- [Data to examine]:
──────────

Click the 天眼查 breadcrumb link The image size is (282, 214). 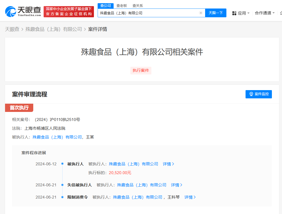12,29
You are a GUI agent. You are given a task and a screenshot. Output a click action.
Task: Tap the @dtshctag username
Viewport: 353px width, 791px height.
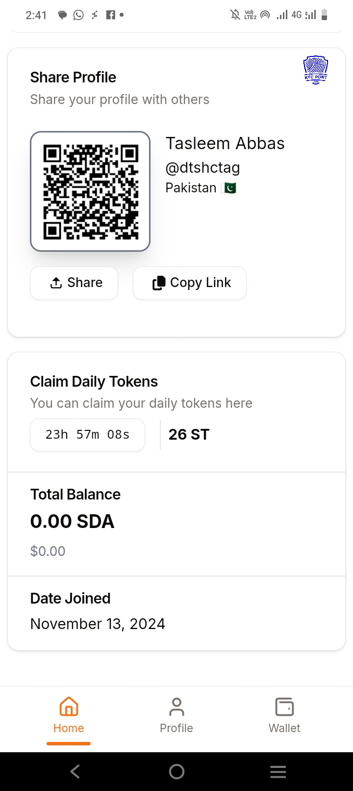(202, 168)
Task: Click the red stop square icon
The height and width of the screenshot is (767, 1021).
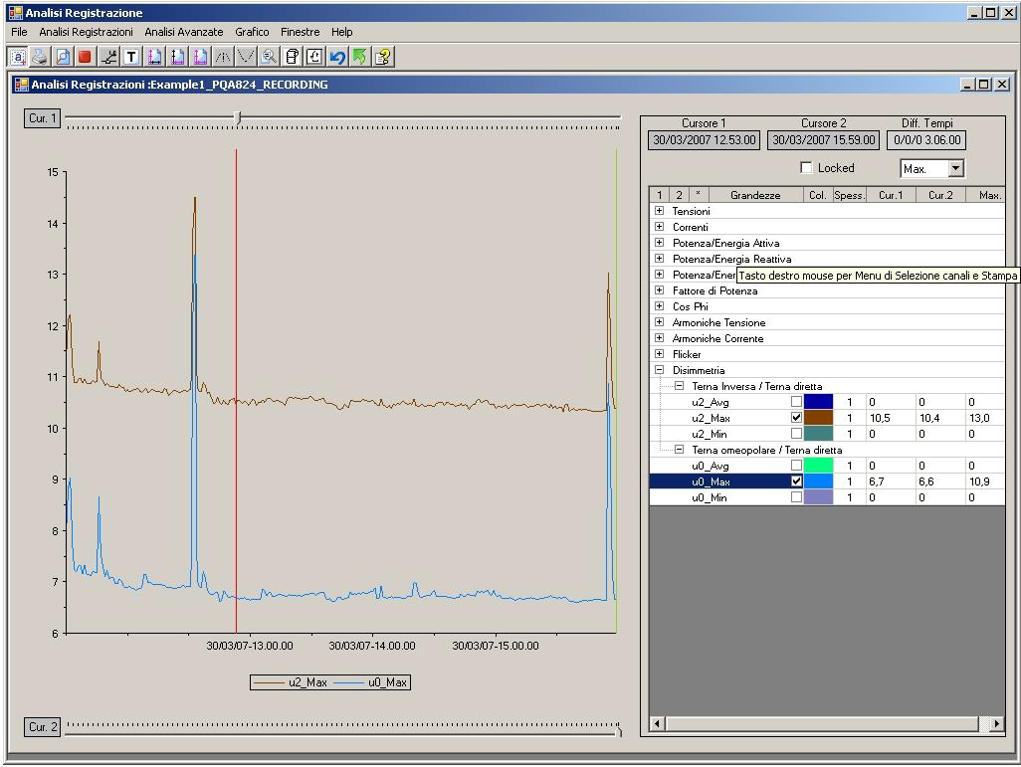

──────────

- [Try it]: Output the line that contains "Task: Tap the @dtshctag username" and every line after it to the end of the records, word for word, leaving out the pictures.

- [Response below]:
Task: Tap the @dtshctag username
Viewport: 353px width, 791px height.
(202, 168)
Task: Click the red stop square icon
The height and width of the screenshot is (767, 1021).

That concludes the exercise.